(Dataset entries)

════════

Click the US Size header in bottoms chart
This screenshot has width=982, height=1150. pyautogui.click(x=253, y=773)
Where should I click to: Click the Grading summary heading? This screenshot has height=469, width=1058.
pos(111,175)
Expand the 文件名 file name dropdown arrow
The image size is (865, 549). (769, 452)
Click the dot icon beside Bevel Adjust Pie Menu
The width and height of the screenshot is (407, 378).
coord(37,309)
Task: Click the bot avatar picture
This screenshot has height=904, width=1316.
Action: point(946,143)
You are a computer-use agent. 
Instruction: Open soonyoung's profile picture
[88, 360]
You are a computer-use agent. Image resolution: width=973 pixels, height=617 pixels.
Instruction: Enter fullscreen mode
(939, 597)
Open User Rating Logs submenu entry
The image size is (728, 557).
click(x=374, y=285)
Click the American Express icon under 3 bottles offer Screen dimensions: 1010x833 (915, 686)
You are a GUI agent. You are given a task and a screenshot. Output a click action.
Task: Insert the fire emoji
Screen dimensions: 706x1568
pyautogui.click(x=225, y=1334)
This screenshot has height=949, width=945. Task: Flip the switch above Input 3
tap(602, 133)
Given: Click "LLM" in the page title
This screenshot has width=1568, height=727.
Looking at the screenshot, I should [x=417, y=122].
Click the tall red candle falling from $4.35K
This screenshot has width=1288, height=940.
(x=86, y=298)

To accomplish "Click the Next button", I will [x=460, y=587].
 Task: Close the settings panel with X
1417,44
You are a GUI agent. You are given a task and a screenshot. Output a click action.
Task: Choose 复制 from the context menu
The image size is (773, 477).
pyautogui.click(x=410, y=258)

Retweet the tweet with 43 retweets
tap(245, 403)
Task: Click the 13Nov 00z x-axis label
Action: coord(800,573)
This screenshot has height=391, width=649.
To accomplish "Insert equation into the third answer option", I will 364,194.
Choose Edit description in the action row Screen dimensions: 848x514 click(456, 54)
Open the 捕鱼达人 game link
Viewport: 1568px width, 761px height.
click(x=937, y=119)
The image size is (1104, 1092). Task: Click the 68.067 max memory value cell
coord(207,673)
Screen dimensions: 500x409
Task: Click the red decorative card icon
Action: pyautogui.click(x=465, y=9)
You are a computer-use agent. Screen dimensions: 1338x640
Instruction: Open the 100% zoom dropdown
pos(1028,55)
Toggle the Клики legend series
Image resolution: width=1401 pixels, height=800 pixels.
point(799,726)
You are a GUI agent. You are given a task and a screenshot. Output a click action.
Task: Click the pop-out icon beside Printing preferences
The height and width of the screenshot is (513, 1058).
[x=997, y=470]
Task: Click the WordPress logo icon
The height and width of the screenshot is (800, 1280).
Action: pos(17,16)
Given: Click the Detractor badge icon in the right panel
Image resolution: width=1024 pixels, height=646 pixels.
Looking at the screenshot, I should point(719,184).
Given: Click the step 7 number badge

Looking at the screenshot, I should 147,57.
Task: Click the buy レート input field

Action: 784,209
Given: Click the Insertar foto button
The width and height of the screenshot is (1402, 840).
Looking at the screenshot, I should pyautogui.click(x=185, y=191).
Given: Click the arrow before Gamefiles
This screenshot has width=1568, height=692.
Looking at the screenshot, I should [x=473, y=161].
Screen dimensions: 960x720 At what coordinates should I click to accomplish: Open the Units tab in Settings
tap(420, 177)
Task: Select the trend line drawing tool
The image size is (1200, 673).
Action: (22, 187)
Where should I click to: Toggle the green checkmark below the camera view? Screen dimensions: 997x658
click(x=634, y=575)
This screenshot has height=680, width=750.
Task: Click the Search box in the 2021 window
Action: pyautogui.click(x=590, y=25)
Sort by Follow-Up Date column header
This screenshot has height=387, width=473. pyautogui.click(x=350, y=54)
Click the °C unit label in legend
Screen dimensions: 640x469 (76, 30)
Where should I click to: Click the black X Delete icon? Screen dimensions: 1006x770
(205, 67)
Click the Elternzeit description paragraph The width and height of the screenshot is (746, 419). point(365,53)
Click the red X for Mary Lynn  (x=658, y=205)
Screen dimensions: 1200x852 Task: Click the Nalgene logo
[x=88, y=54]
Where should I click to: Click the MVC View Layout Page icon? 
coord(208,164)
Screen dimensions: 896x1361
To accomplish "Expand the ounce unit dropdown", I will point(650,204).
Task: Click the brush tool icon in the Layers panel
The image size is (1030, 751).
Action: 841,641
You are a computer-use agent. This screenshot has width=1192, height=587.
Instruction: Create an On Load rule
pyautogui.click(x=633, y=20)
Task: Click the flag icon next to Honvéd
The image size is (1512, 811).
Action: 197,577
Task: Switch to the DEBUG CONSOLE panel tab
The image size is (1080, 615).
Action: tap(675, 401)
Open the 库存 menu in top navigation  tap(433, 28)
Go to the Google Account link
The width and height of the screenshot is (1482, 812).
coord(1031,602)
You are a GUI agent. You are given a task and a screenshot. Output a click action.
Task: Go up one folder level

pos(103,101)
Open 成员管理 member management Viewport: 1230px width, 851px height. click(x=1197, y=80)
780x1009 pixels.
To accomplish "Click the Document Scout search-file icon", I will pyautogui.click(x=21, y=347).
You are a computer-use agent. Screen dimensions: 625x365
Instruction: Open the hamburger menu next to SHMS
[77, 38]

════════

__Exercise directions__. Go through the records and copy all of them exactly.

__Response below__.
Click the US Size header in bottoms chart
This screenshot has width=982, height=1150. pyautogui.click(x=253, y=773)
Where should I click to: Click the Grading summary heading? This screenshot has height=469, width=1058.
pos(111,175)
Expand the 文件名 file name dropdown arrow
The image size is (865, 549). (769, 452)
Click the dot icon beside Bevel Adjust Pie Menu
The width and height of the screenshot is (407, 378).
coord(37,309)
Task: Click the bot avatar picture
This screenshot has height=904, width=1316.
Action: point(946,143)
You are a computer-use agent. 
Instruction: Open soonyoung's profile picture
[88, 360]
You are a computer-use agent. Image resolution: width=973 pixels, height=617 pixels.
Instruction: Enter fullscreen mode
(939, 597)
Open User Rating Logs submenu entry
The image size is (728, 557).
click(x=374, y=285)
Click the American Express icon under 3 bottles offer Screen dimensions: 1010x833 (915, 686)
You are a GUI agent. You are given a task and a screenshot. Output a click action.
Task: Insert the fire emoji
Screen dimensions: 706x1568
pyautogui.click(x=225, y=1334)
This screenshot has height=949, width=945. Task: Flip the switch above Input 3
tap(602, 133)
Given: Click "LLM" in the page title
This screenshot has width=1568, height=727.
Looking at the screenshot, I should [x=417, y=122].
Click the tall red candle falling from $4.35K
This screenshot has width=1288, height=940.
(x=86, y=298)

To accomplish "Click the Next button", I will [x=460, y=587].
 Task: Close the settings panel with X
1417,44
You are a GUI agent. You are given a task and a screenshot. Output a click action.
Task: Choose 复制 from the context menu
The image size is (773, 477).
pyautogui.click(x=410, y=258)

Retweet the tweet with 43 retweets
tap(245, 403)
Task: Click the 13Nov 00z x-axis label
Action: coord(800,573)
This screenshot has height=391, width=649.
To accomplish "Insert equation into the third answer option", I will 364,194.
Choose Edit description in the action row Screen dimensions: 848x514 click(456, 54)
Open the 捕鱼达人 game link
Viewport: 1568px width, 761px height.
click(x=937, y=119)
The image size is (1104, 1092). Task: Click the 68.067 max memory value cell
coord(207,673)
Screen dimensions: 500x409
Task: Click the red decorative card icon
Action: pyautogui.click(x=465, y=9)
You are a computer-use agent. Screen dimensions: 1338x640
Instruction: Open the 100% zoom dropdown
pos(1028,55)
Toggle the Клики legend series
Image resolution: width=1401 pixels, height=800 pixels.
point(799,726)
You are a GUI agent. You are given a task and a screenshot. Output a click action.
Task: Click the pop-out icon beside Printing preferences
The height and width of the screenshot is (513, 1058).
[x=997, y=470]
Task: Click the WordPress logo icon
The height and width of the screenshot is (800, 1280).
Action: pos(17,16)
Given: Click the Detractor badge icon in the right panel
Image resolution: width=1024 pixels, height=646 pixels.
Looking at the screenshot, I should point(719,184).
Given: Click the step 7 number badge

Looking at the screenshot, I should 147,57.
Task: Click the buy レート input field

Action: 784,209
Given: Click the Insertar foto button
The width and height of the screenshot is (1402, 840).
Looking at the screenshot, I should pyautogui.click(x=185, y=191).
Given: Click the arrow before Gamefiles
This screenshot has width=1568, height=692.
Looking at the screenshot, I should [x=473, y=161].
Screen dimensions: 960x720 At what coordinates should I click to accomplish: Open the Units tab in Settings
tap(420, 177)
Task: Select the trend line drawing tool
The image size is (1200, 673).
Action: (22, 187)
Where should I click to: Toggle the green checkmark below the camera view? Screen dimensions: 997x658
click(x=634, y=575)
This screenshot has height=680, width=750.
Task: Click the Search box in the 2021 window
Action: pyautogui.click(x=590, y=25)
Sort by Follow-Up Date column header
This screenshot has height=387, width=473. pyautogui.click(x=350, y=54)
Click the °C unit label in legend
Screen dimensions: 640x469 (76, 30)
Where should I click to: Click the black X Delete icon? Screen dimensions: 1006x770
(205, 67)
Click the Elternzeit description paragraph The width and height of the screenshot is (746, 419). point(365,53)
Click the red X for Mary Lynn  (x=658, y=205)
Screen dimensions: 1200x852 Task: Click the Nalgene logo
[x=88, y=54]
Where should I click to: Click the MVC View Layout Page icon? 
coord(208,164)
Screen dimensions: 896x1361
To accomplish "Expand the ounce unit dropdown", I will point(650,204).
Task: Click the brush tool icon in the Layers panel
The image size is (1030, 751).
Action: 841,641
You are a computer-use agent. This screenshot has width=1192, height=587.
Instruction: Create an On Load rule
pyautogui.click(x=633, y=20)
Task: Click the flag icon next to Honvéd
The image size is (1512, 811).
Action: 197,577
Task: Switch to the DEBUG CONSOLE panel tab
The image size is (1080, 615).
Action: tap(675, 401)
Open the 库存 menu in top navigation  tap(433, 28)
Go to the Google Account link
The width and height of the screenshot is (1482, 812).
coord(1031,602)
You are a GUI agent. You are given a task and a screenshot. Output a click action.
Task: Go up one folder level

pos(103,101)
Open 成员管理 member management Viewport: 1230px width, 851px height. click(x=1197, y=80)
780x1009 pixels.
To accomplish "Click the Document Scout search-file icon", I will pyautogui.click(x=21, y=347).
You are a computer-use agent. Screen dimensions: 625x365
Instruction: Open the hamburger menu next to SHMS
[77, 38]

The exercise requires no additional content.